WHAT THE TASK REQUIRES:
What is the number of lines below that contain the string "computer"? Give it and nothing else.

RECORDS FOR THIS EXERCISE:
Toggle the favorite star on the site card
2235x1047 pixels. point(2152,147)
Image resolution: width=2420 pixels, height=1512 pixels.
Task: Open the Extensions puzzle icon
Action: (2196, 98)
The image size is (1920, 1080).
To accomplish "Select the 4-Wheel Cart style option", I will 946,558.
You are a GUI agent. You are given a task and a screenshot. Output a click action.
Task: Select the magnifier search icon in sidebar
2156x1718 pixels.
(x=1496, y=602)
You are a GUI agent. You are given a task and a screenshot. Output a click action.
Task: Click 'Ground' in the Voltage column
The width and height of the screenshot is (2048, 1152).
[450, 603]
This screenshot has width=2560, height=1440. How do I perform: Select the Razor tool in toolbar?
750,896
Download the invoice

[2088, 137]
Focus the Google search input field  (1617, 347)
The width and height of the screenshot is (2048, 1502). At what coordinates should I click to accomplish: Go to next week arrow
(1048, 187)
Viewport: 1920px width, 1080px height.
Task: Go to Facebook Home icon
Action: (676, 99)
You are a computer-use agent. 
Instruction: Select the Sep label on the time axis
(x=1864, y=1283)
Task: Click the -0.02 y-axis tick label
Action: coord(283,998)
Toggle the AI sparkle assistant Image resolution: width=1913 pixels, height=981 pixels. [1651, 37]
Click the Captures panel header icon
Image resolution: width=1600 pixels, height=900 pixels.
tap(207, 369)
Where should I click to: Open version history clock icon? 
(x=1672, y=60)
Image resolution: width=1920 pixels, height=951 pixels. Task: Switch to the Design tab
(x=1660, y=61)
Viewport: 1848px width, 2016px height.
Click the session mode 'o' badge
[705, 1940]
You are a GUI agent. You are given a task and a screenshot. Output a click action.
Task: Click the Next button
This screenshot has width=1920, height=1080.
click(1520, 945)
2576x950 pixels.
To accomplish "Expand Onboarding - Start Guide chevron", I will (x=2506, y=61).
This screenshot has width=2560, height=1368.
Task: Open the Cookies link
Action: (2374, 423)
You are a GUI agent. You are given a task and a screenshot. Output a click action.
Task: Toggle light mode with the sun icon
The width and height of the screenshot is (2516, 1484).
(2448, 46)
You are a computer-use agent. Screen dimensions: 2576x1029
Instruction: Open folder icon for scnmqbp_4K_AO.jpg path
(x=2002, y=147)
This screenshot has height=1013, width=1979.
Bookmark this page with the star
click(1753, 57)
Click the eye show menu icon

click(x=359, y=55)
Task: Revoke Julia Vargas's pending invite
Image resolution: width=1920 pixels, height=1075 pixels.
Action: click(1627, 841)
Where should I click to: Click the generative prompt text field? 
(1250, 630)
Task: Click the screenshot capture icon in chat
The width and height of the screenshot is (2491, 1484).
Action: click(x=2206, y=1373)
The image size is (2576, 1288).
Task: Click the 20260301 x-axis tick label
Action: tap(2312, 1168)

RESPONSE TO THE EXERCISE:
2